La premisa sobre las tensiones enfrentadas por mortales y vampiros en su convivencia gracias a la “sangre de verdad” pasa a segundo plano. Los vampiros salidos a la “luz pública” son vistos con igual atractivo y repulsión. No hay nada que se compare a tener sexo con un vampiro, pero esto resulta tan peligroso como mal visto. Es gracias a las convenciones del género, aquello que se sabe que hacen y que no hacen los vampiros (esa suerte de cánon —por no decir bon ton— para entendidos), que se da por sentado de manera familiar que ha existido esta convivencia en el pasado. Los vampiros han estado siempre ahí, aunque no existan.
Es en esa necesidad casi compulsiva por reciclarlos, invocados una y otra vez, para habitar escenarios donde toda alegoría social se reduce de manera perversa a lo obvio, que se permite el juego doble de la parodia. Es tan impostada como solemne; de mentis, pero en serio. La risa tiene sus conexiones con el miedo y Ball sabe explotarlas en todo su ridículo posible. Sea con sangre desbordada y alaridos o con la sutil estulticia que supone todo llamado del destino.

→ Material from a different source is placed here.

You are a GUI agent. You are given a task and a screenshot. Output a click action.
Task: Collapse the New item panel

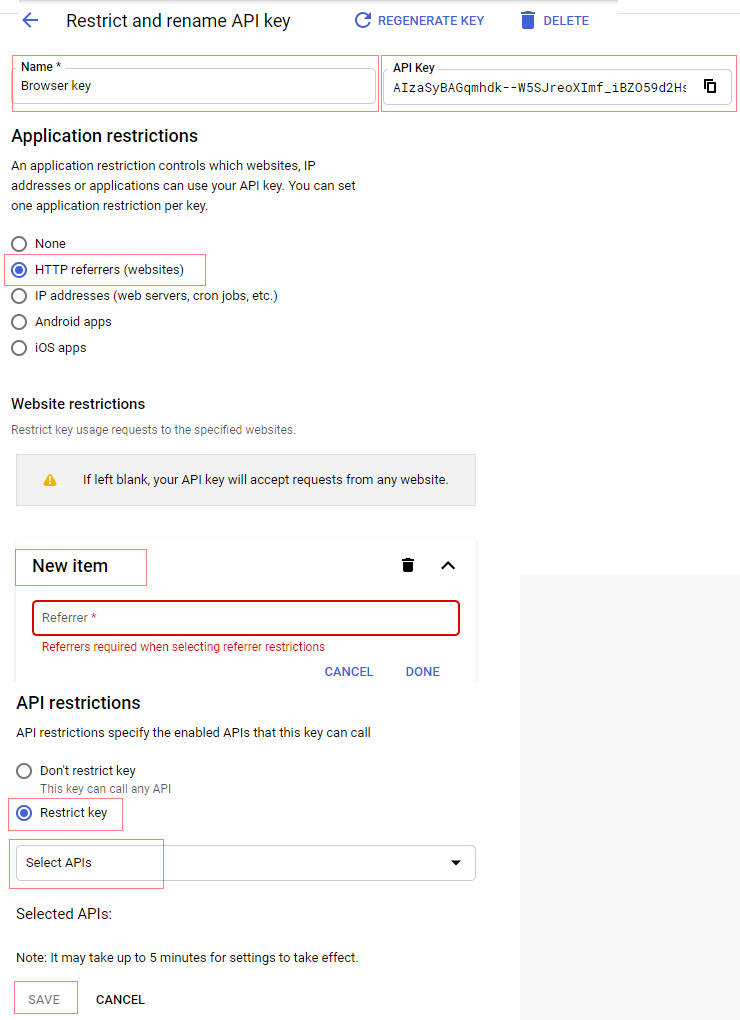click(x=448, y=565)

Ball se decidió a desarrollar la serie por que las historias de Charlaine Harris eran “excitantes, sexys y violentas y románticas”. Propuso el proyecto como popcorn television: pura diversión, casi dada al camp, con algo de romance telenovelero llevado al extremo delicioso de lo inverosímil.
La serie ha sido un éxito. HBO no había tenido un impacto semejante desde Los Sopranos. La fórmula y explicación, según Ball, es que: “A las mujeres les encanta la narración y el romance; y a los hombres, el sexo y la violencia”. Suple carencias, rompe con tabúes, resulta tan candorosa como explícita; en especial durante las escenas de arrebato sexual: su blanco propicio son los adolescentes, o más bien, el ansia adolescente al que se ha aferrado como salvavidas el público en general.
Los problemas raciales y la discriminación por preferencias sexuales es algo que subyace como tema, pero sobre todo, como provocación. Esta paradoja social que ha marcado siempre a los Estados Unidos entre lo que es y lo que es bueno, entre la diversidad que contiene a lo americano y el camino para llegar a los valores que venden como emblema de su nación resulta demasiado explícita. Más allá del humor y el ánimo satírico, toda denuncia se pierde y, como si se tratara de una ironía llevada a lo ejemplar, el vampiro siempre se lleva la peor parte. Es en la mofa de esta redención moral que se puede permitir la pregunta sobre quién es el verdadero depredador. Como si se nos olvidara en algún momento: es el otro, por supuesto.